[EXERCISE INPUTS]

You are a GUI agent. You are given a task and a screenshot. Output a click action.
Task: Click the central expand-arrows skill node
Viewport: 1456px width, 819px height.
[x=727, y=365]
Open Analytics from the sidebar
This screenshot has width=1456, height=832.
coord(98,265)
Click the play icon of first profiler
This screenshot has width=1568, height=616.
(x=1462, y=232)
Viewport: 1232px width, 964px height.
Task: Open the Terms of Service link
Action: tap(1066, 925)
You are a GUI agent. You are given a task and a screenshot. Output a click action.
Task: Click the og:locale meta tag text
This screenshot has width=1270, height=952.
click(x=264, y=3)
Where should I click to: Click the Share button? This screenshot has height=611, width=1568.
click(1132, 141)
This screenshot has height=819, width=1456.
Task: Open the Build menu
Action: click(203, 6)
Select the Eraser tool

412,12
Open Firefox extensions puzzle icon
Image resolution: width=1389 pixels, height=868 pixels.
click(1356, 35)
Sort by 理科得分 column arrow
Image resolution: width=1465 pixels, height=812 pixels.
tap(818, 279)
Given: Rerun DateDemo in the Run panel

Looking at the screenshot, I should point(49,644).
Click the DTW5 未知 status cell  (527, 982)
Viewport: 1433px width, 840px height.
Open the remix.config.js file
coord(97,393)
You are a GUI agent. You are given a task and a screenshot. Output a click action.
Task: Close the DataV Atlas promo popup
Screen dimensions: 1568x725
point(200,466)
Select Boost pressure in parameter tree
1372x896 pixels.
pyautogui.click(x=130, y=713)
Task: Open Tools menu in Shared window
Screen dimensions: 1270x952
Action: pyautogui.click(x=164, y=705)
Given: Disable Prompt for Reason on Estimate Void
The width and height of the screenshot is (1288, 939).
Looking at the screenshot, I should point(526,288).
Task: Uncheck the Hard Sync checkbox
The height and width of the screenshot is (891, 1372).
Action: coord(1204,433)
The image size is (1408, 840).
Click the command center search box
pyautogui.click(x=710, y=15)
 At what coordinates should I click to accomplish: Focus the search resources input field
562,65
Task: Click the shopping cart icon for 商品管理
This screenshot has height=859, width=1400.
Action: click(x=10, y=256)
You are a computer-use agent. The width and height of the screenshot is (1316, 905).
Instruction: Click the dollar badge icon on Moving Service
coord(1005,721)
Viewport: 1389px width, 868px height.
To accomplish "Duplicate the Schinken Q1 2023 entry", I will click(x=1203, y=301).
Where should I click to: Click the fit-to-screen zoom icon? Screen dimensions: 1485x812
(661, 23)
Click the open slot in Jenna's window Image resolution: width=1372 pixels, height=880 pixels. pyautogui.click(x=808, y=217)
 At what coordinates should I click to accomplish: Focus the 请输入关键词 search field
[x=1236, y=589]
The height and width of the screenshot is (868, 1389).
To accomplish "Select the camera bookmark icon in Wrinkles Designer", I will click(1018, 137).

[/EXERCISE INPUTS]

*TASK OBJECTIVE*: Each line of the data above is to be set down exactly.

*EXPECTED ANSWER*:
You are a GUI agent. You are given a task and a screenshot. Output a click action.
Task: Click the central expand-arrows skill node
Viewport: 1456px width, 819px height.
[x=727, y=365]
Open Analytics from the sidebar
This screenshot has width=1456, height=832.
coord(98,265)
Click the play icon of first profiler
This screenshot has width=1568, height=616.
(x=1462, y=232)
Viewport: 1232px width, 964px height.
Task: Open the Terms of Service link
Action: tap(1066, 925)
You are a GUI agent. You are given a task and a screenshot. Output a click action.
Task: Click the og:locale meta tag text
This screenshot has width=1270, height=952.
click(x=264, y=3)
Where should I click to: Click the Share button? This screenshot has height=611, width=1568.
click(1132, 141)
This screenshot has height=819, width=1456.
Task: Open the Build menu
Action: click(203, 6)
Select the Eraser tool

412,12
Open Firefox extensions puzzle icon
Image resolution: width=1389 pixels, height=868 pixels.
click(1356, 35)
Sort by 理科得分 column arrow
Image resolution: width=1465 pixels, height=812 pixels.
tap(818, 279)
Given: Rerun DateDemo in the Run panel

Looking at the screenshot, I should point(49,644).
Click the DTW5 未知 status cell  (527, 982)
Viewport: 1433px width, 840px height.
Open the remix.config.js file
coord(97,393)
You are a GUI agent. You are given a task and a screenshot. Output a click action.
Task: Close the DataV Atlas promo popup
Screen dimensions: 1568x725
point(200,466)
Select Boost pressure in parameter tree
1372x896 pixels.
pyautogui.click(x=130, y=713)
Task: Open Tools menu in Shared window
Screen dimensions: 1270x952
Action: pyautogui.click(x=164, y=705)
Given: Disable Prompt for Reason on Estimate Void
The width and height of the screenshot is (1288, 939).
Looking at the screenshot, I should point(526,288).
Task: Uncheck the Hard Sync checkbox
The height and width of the screenshot is (891, 1372).
Action: coord(1204,433)
The image size is (1408, 840).
Click the command center search box
pyautogui.click(x=710, y=15)
 At what coordinates should I click to accomplish: Focus the search resources input field
562,65
Task: Click the shopping cart icon for 商品管理
This screenshot has height=859, width=1400.
Action: click(x=10, y=256)
You are a computer-use agent. The width and height of the screenshot is (1316, 905).
Instruction: Click the dollar badge icon on Moving Service
coord(1005,721)
Viewport: 1389px width, 868px height.
To accomplish "Duplicate the Schinken Q1 2023 entry", I will click(x=1203, y=301).
Where should I click to: Click the fit-to-screen zoom icon? Screen dimensions: 1485x812
(661, 23)
Click the open slot in Jenna's window Image resolution: width=1372 pixels, height=880 pixels. pyautogui.click(x=808, y=217)
 At what coordinates should I click to accomplish: Focus the 请输入关键词 search field
[x=1236, y=589]
The height and width of the screenshot is (868, 1389).
To accomplish "Select the camera bookmark icon in Wrinkles Designer", I will click(1018, 137).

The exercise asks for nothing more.